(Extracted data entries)
+===+

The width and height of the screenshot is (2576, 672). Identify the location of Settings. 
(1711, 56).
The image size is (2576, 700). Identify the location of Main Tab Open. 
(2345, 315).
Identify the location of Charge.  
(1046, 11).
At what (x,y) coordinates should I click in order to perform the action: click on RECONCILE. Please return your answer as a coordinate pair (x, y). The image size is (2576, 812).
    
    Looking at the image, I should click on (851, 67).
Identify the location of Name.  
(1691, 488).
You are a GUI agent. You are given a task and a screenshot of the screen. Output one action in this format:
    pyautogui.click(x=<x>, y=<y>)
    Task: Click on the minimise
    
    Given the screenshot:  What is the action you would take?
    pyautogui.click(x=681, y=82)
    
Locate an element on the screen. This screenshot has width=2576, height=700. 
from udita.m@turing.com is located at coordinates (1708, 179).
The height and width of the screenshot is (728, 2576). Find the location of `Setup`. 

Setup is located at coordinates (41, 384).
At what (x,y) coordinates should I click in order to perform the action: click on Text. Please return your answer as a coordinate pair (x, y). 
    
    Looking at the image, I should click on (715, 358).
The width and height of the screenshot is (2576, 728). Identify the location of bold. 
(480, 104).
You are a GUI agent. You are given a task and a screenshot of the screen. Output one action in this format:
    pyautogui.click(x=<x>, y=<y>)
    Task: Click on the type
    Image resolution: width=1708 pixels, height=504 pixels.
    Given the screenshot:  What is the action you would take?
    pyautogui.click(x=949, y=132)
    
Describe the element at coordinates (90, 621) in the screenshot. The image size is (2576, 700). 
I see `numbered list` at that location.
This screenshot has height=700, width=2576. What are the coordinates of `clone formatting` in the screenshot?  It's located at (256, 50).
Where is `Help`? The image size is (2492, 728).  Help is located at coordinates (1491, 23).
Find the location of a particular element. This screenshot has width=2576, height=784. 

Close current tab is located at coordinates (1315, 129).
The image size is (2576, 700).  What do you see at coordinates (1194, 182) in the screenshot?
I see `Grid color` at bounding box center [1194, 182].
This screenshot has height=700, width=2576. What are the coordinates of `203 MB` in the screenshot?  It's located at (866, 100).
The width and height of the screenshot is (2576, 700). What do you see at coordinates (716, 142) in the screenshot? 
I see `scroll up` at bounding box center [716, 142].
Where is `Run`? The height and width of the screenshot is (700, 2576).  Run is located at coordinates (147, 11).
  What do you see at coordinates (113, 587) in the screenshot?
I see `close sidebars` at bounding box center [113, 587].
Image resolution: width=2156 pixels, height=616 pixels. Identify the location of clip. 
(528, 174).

+===+

Exercise prompt: Copy the items above verbatim, beginning with the line that contains "The width and height of the screenshot is (2576, 728)." and continuing through the line that contains "at that location.".

Problem solution:
The width and height of the screenshot is (2576, 728). Identify the location of bold. 
(480, 104).
You are a GUI agent. You are given a task and a screenshot of the screen. Output one action in this format:
    pyautogui.click(x=<x>, y=<y>)
    Task: Click on the type
    Image resolution: width=1708 pixels, height=504 pixels.
    Given the screenshot:  What is the action you would take?
    pyautogui.click(x=949, y=132)
    
Describe the element at coordinates (90, 621) in the screenshot. The image size is (2576, 700). 
I see `numbered list` at that location.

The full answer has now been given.